[Stored entries]

/---

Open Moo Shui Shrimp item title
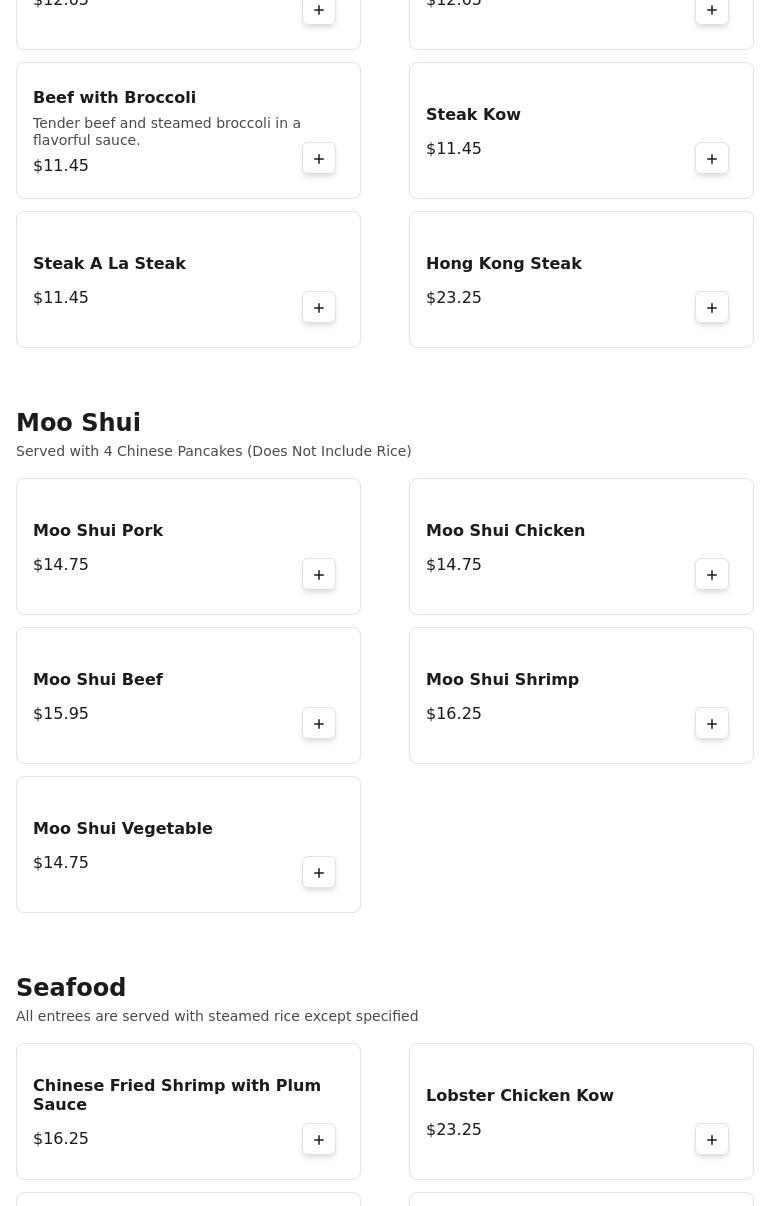 [x=502, y=680]
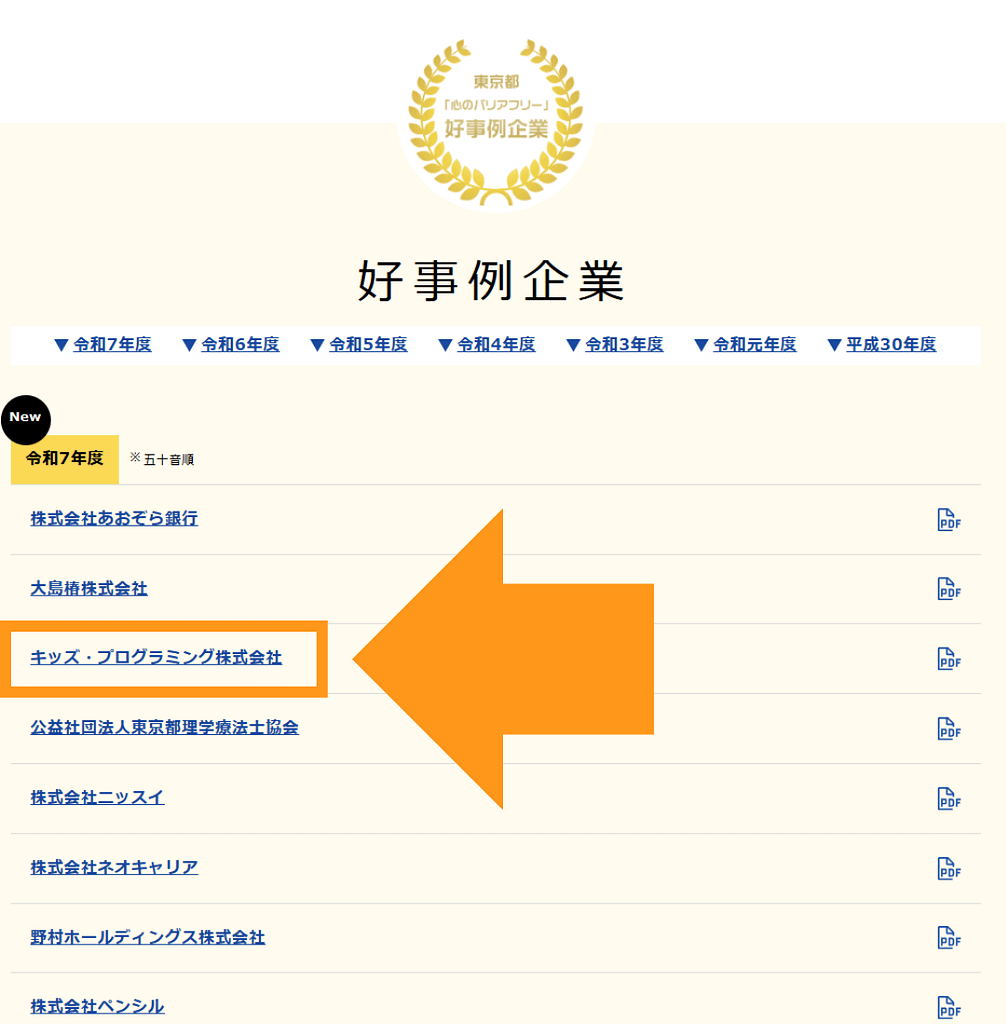Screen dimensions: 1006x1024
Task: Jump to 令和6年度 section anchor
Action: click(240, 345)
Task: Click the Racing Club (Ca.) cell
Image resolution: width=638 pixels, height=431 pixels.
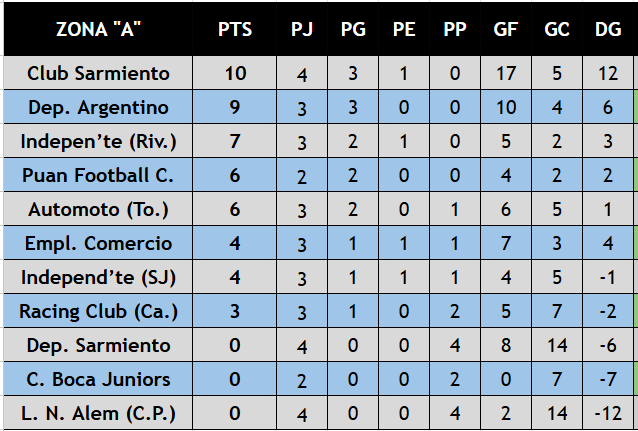Action: pyautogui.click(x=98, y=311)
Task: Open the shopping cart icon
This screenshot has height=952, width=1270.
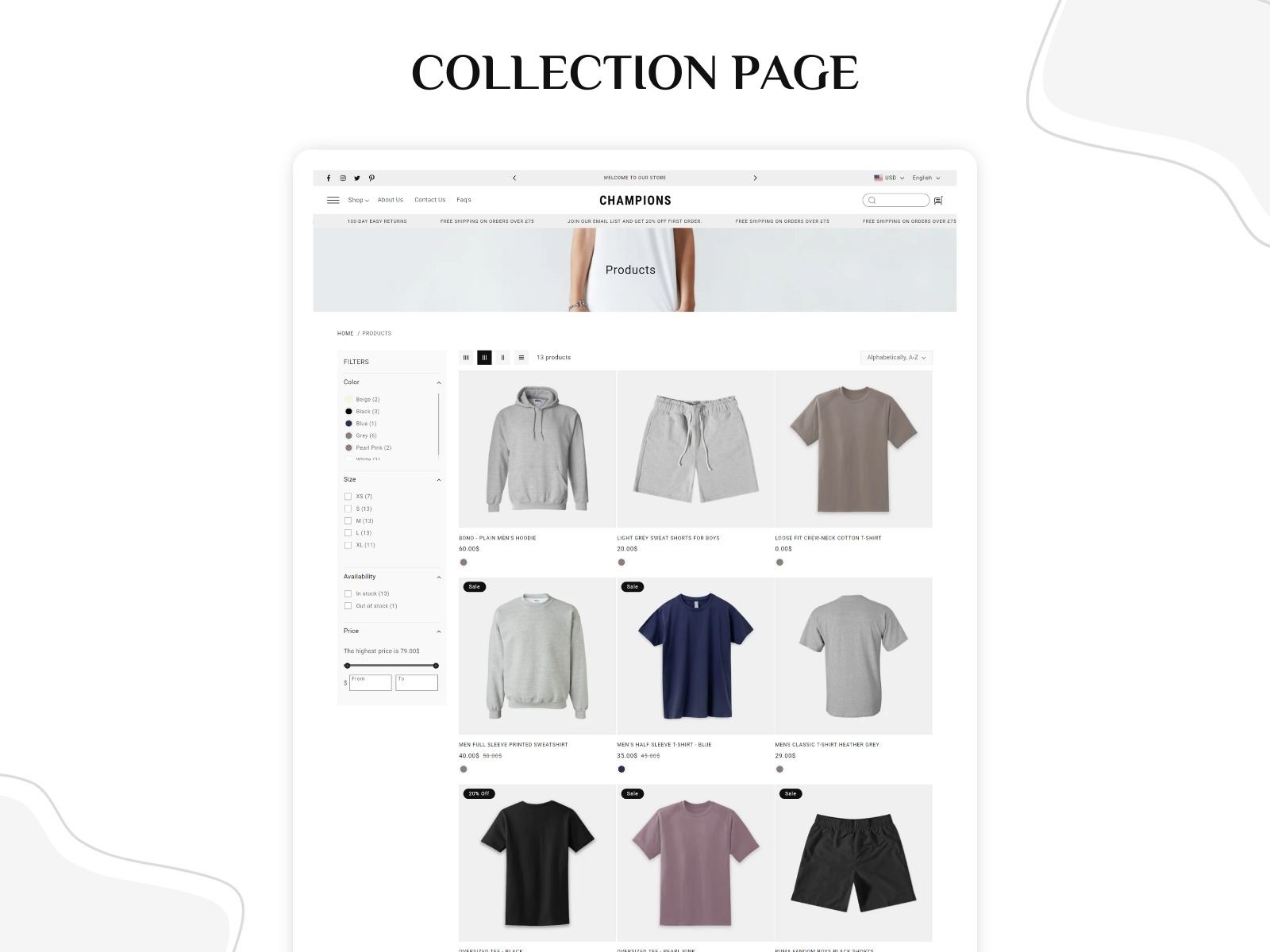Action: pyautogui.click(x=938, y=201)
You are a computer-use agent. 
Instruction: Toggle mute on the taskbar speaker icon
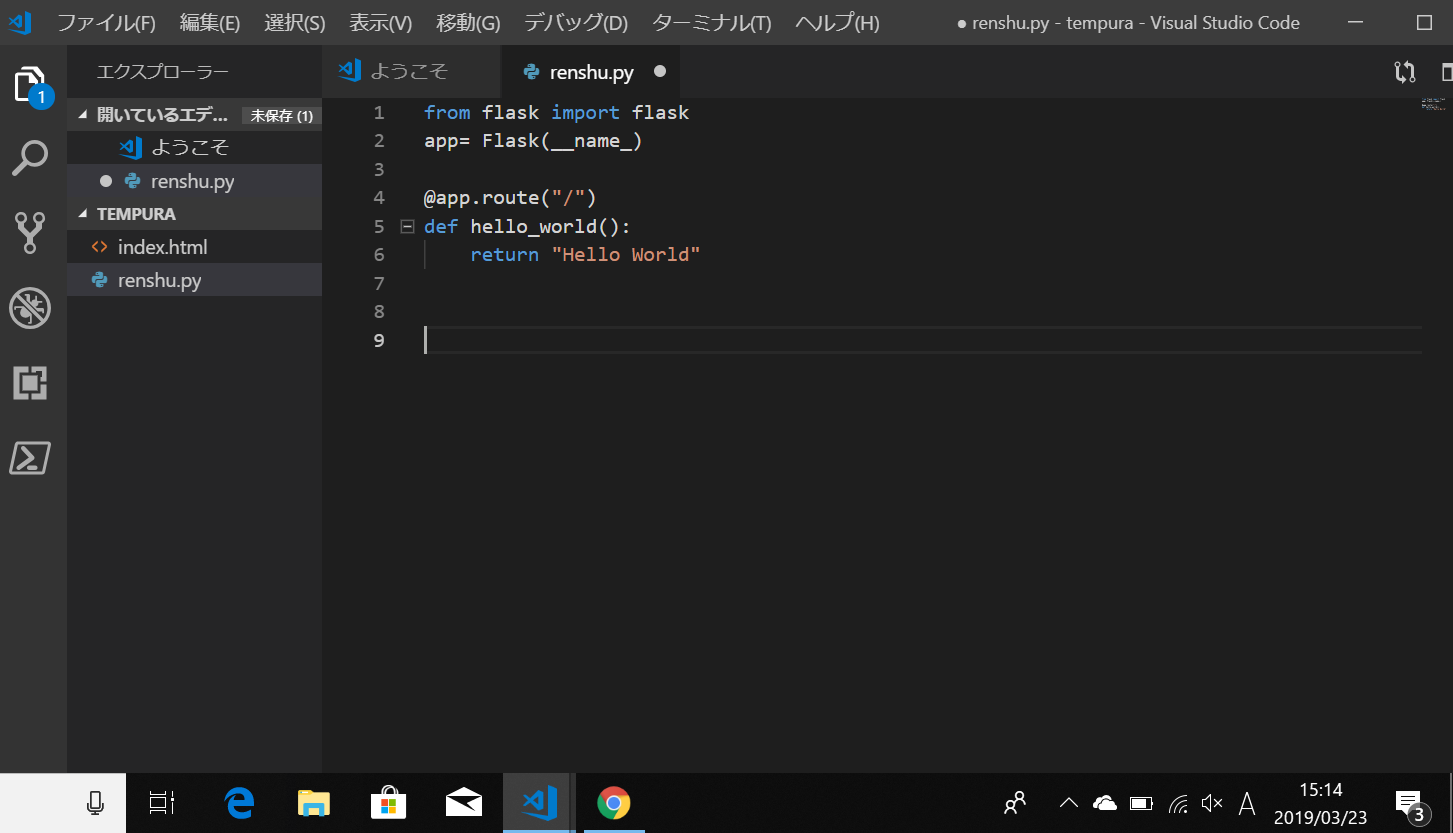(1212, 803)
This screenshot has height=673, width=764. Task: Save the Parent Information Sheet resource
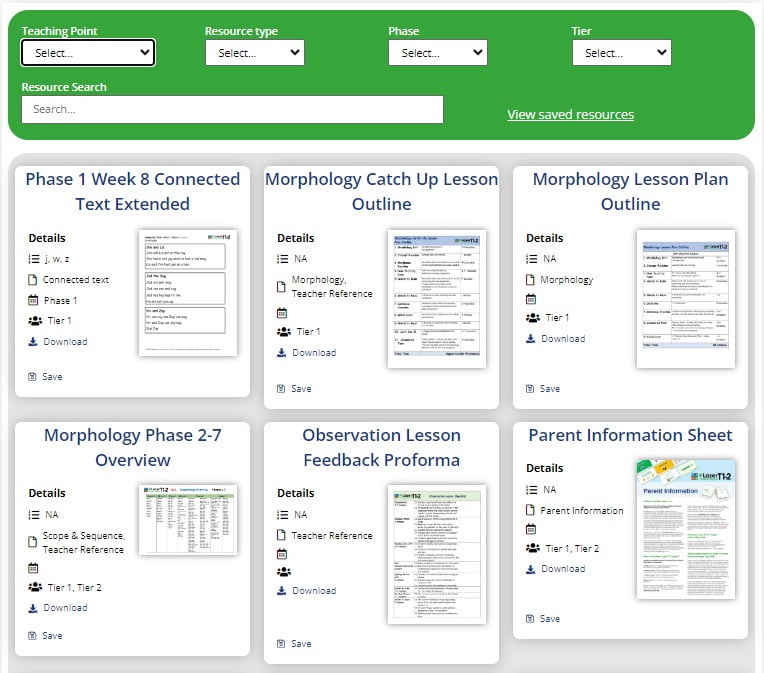(x=531, y=619)
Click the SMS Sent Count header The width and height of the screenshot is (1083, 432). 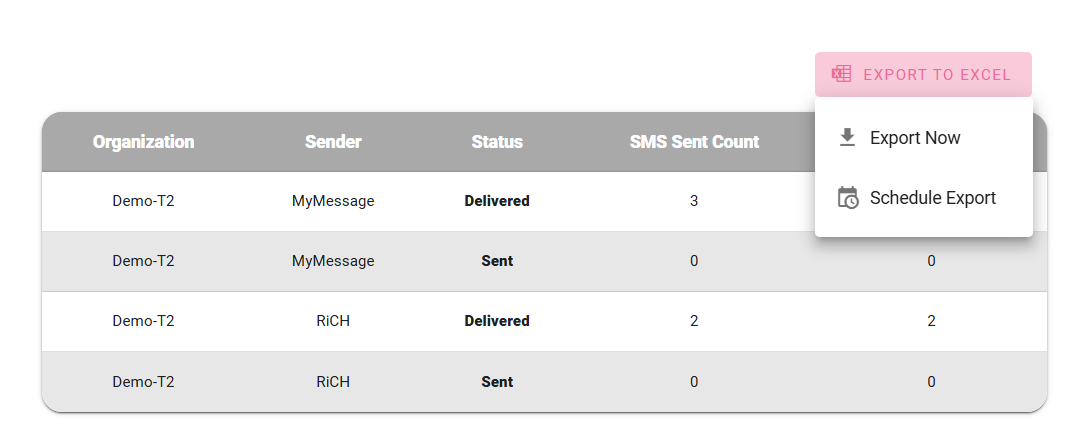(694, 142)
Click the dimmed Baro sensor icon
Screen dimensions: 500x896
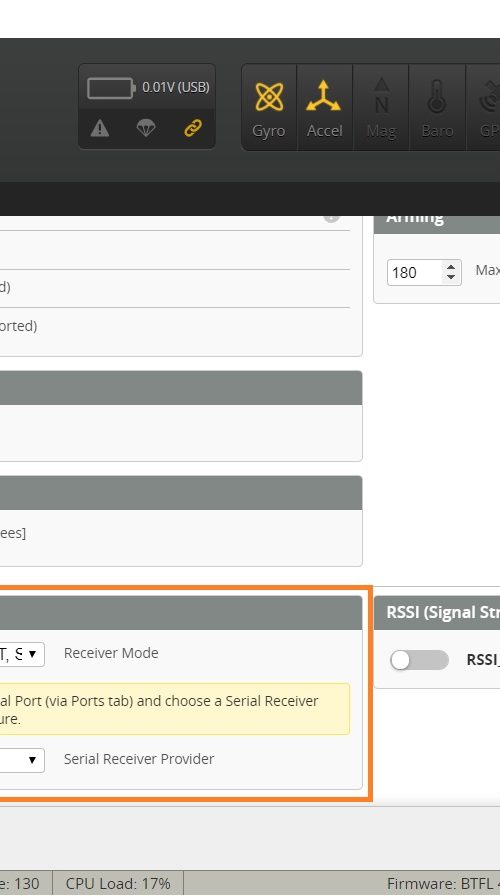click(437, 107)
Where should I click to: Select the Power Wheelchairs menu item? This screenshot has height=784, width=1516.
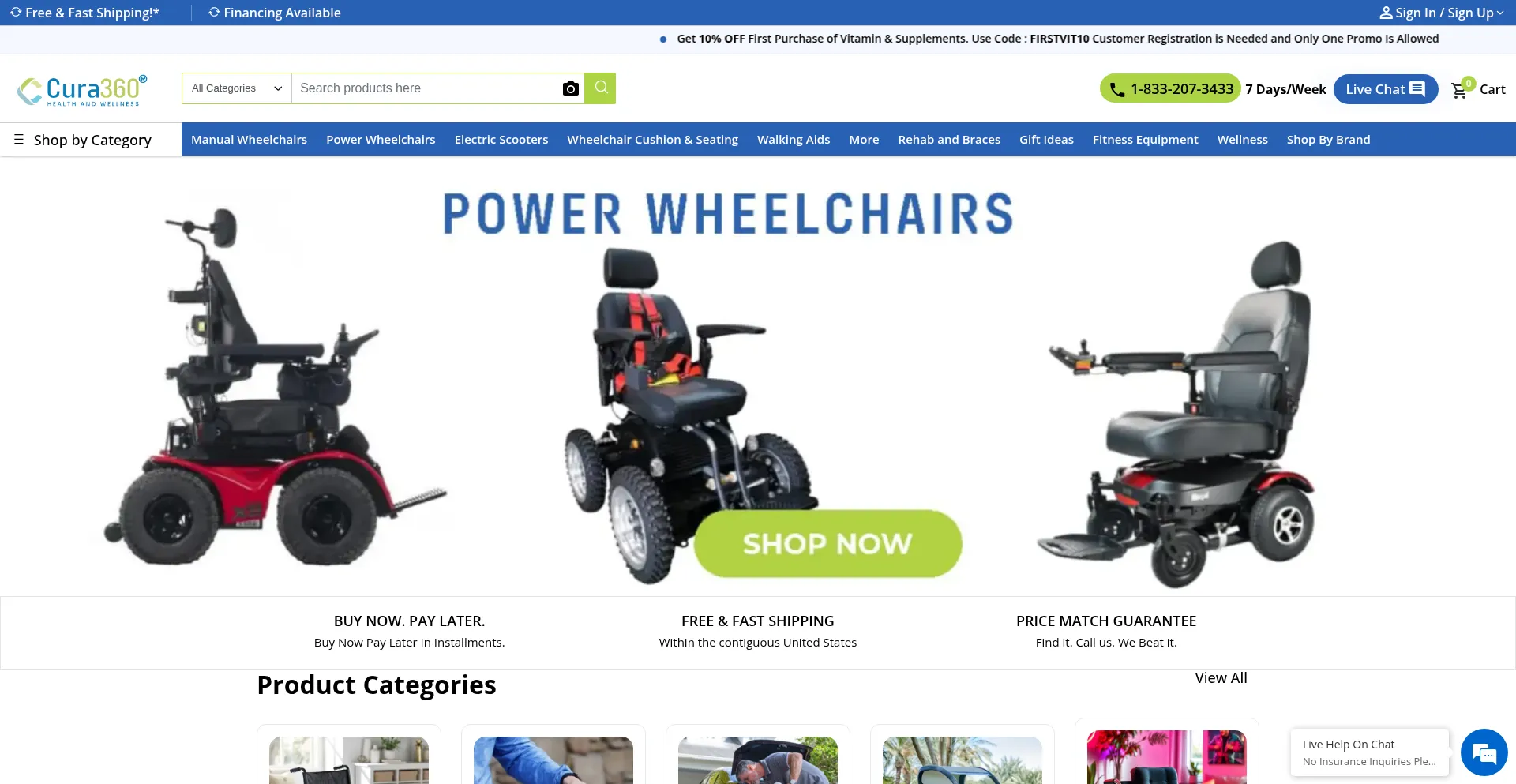381,140
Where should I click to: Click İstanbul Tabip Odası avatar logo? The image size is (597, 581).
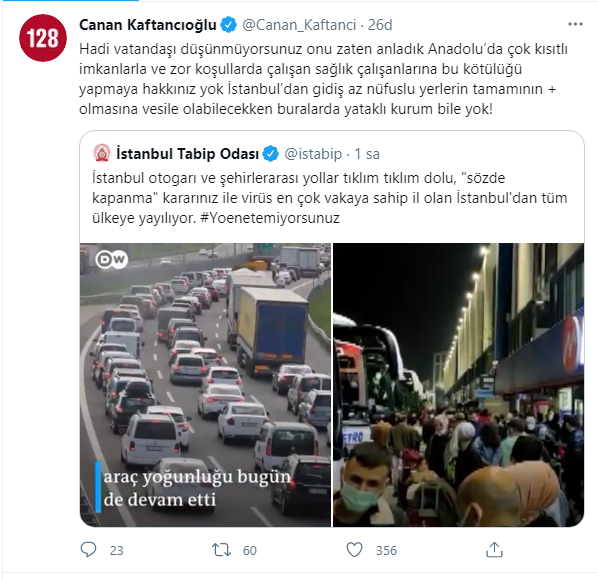102,153
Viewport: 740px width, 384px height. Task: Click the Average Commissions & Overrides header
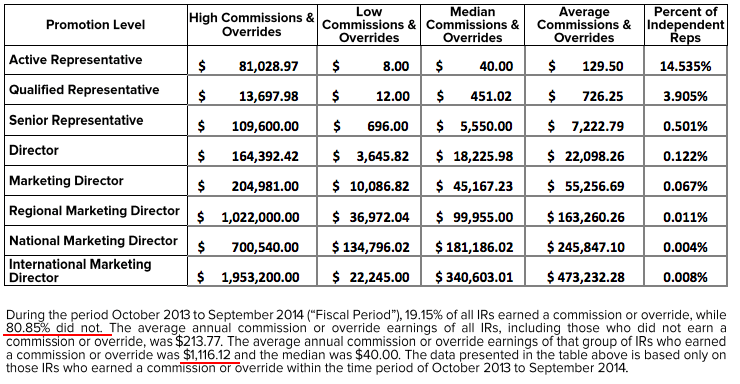coord(584,25)
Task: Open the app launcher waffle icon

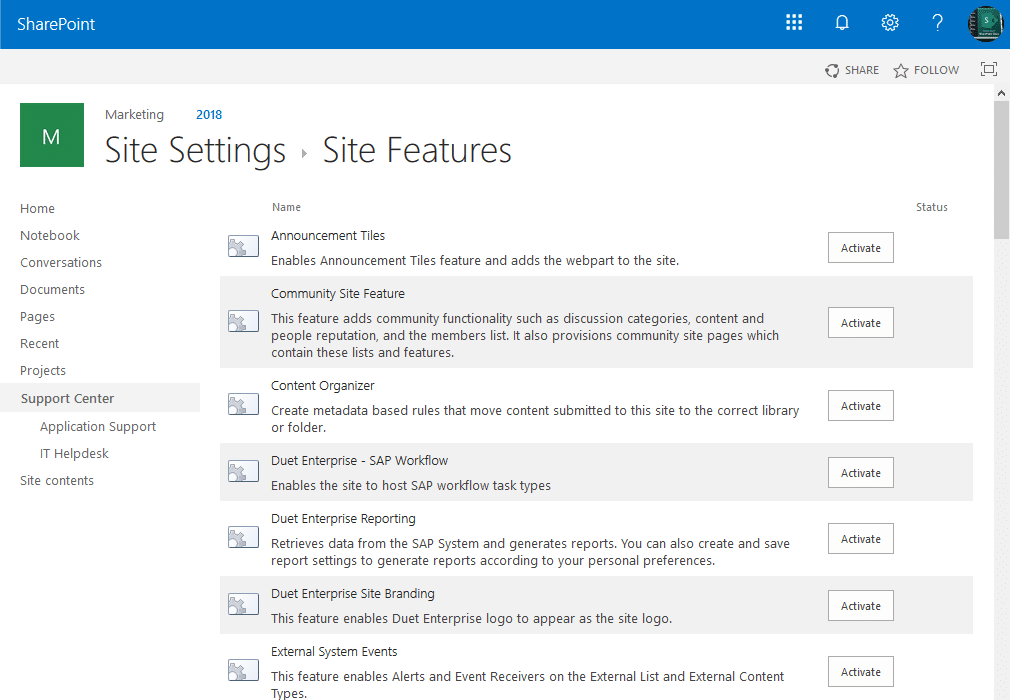Action: 794,21
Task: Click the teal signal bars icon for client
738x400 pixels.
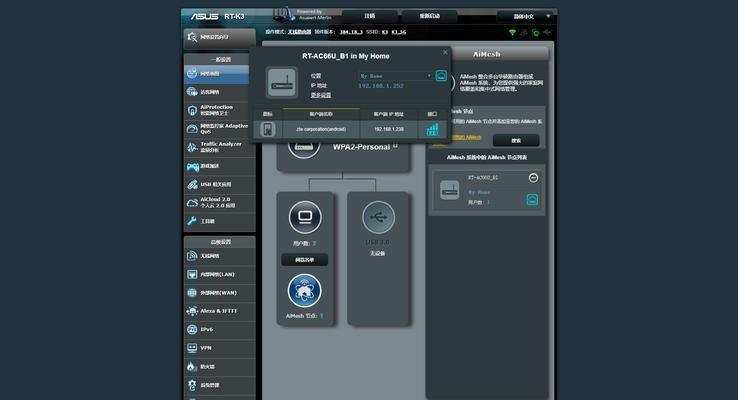Action: (x=432, y=129)
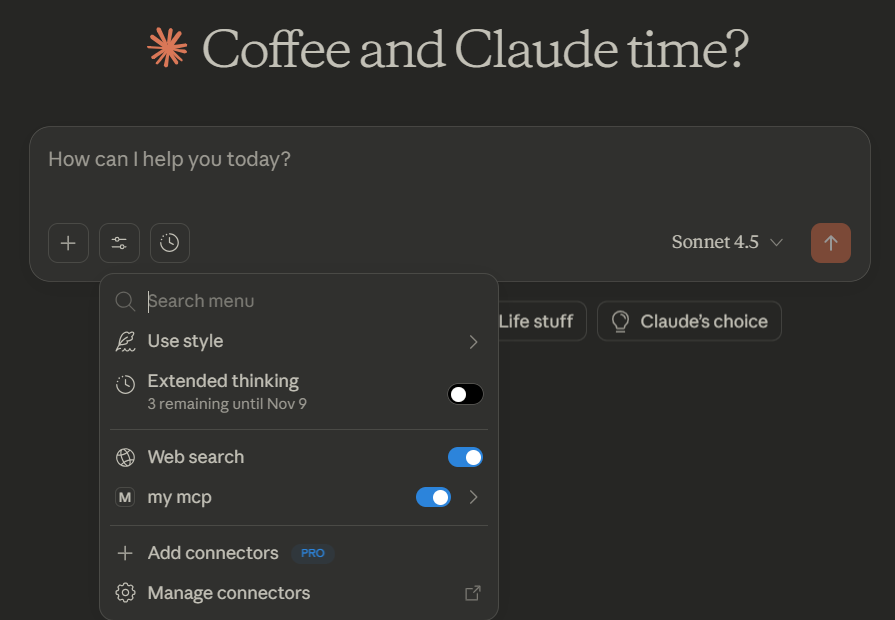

\---

*How to complete this task*: Would you transcribe, exactly and only, the lines from the one that contains "Task: Open the app launcher waffle icon" through the last line of the data above, without any pictures?

*Task output*:
Task: Open the app launcher waffle icon

Action: 794,21
Task: Click the teal signal bars icon for client
738x400 pixels.
Action: (x=432, y=129)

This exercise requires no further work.